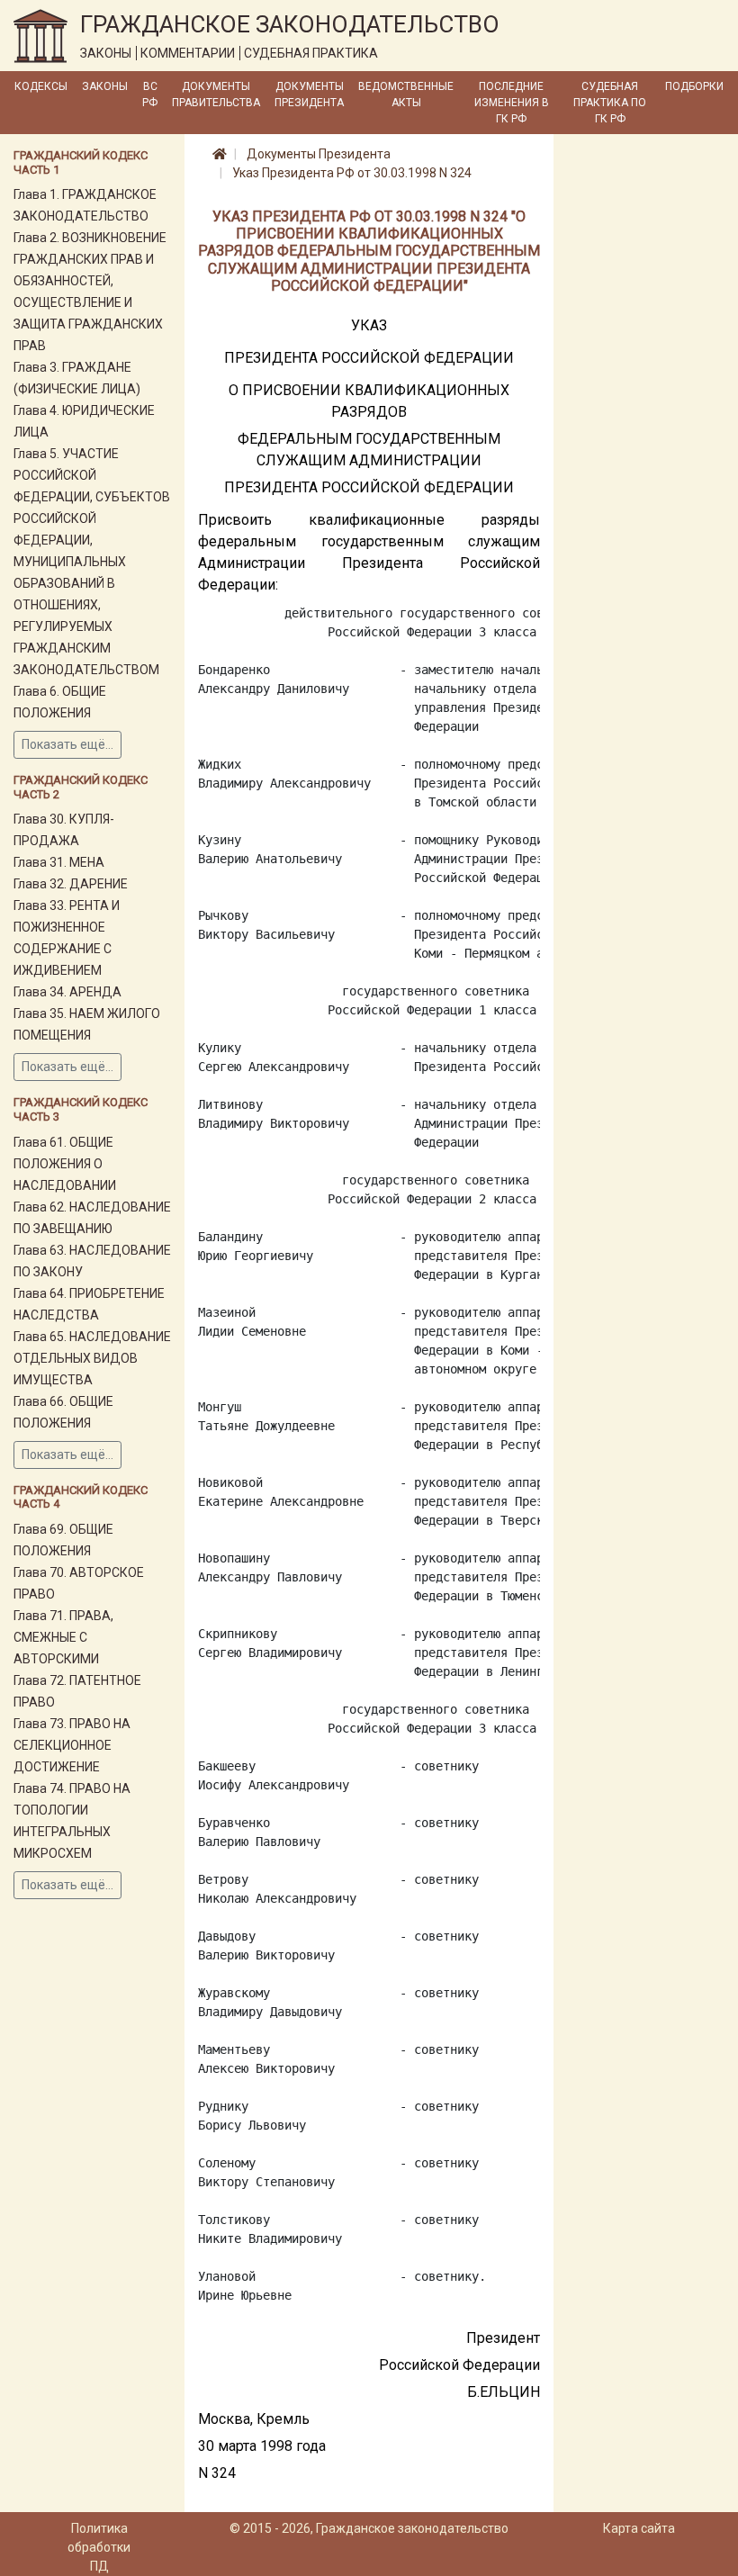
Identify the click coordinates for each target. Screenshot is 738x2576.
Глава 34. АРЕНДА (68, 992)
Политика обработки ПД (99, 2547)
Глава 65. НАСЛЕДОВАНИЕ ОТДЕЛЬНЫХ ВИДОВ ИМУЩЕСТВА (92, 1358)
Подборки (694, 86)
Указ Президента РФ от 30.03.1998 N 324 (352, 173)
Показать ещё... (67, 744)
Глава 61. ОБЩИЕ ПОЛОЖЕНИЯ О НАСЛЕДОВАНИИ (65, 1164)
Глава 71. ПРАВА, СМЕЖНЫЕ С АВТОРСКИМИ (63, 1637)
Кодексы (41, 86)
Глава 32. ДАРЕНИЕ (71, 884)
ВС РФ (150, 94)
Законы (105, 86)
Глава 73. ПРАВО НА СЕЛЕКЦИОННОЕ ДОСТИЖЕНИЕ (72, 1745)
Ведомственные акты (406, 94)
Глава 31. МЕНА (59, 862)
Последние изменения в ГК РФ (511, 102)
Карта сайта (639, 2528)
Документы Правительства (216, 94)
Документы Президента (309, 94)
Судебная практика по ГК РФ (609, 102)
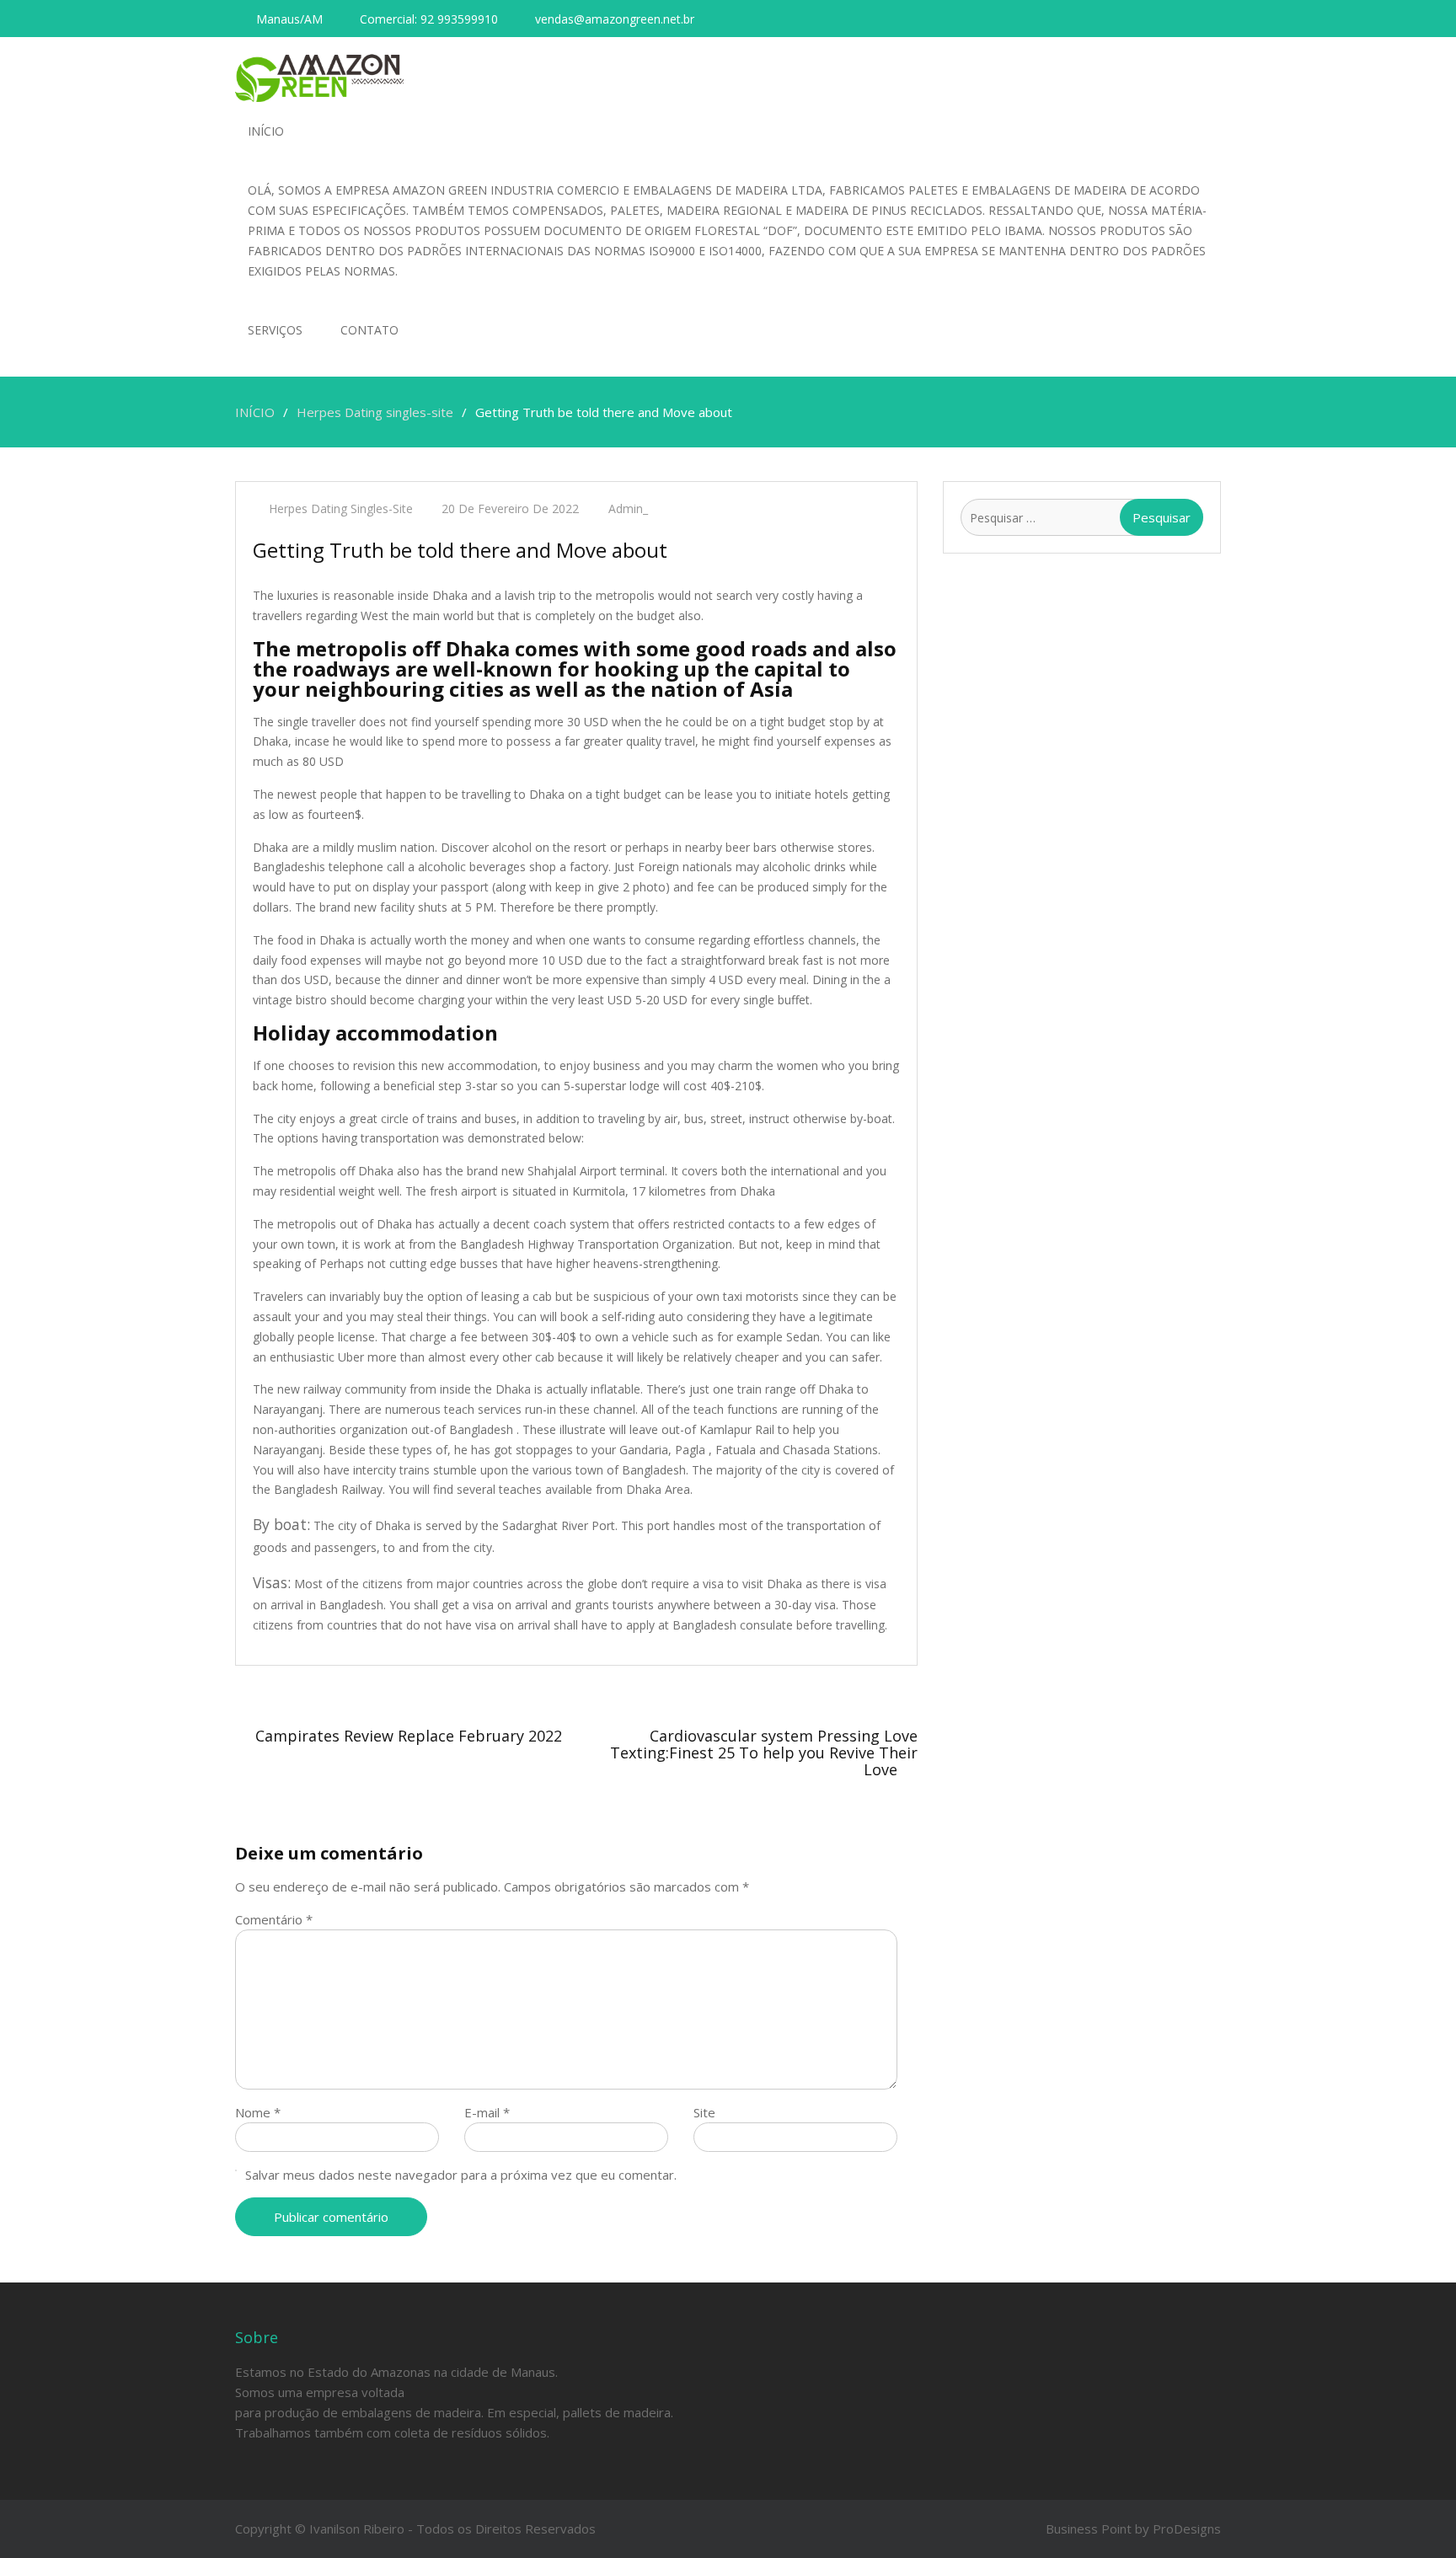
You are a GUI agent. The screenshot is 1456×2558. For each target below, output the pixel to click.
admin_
****
■ **Problem**
Above are the records; copy every line in them that holds the word "Президента".

■ **Task output**
Указ Президента РФ от 30.03.1998 N 324 (352, 173)
Документы Президента (309, 94)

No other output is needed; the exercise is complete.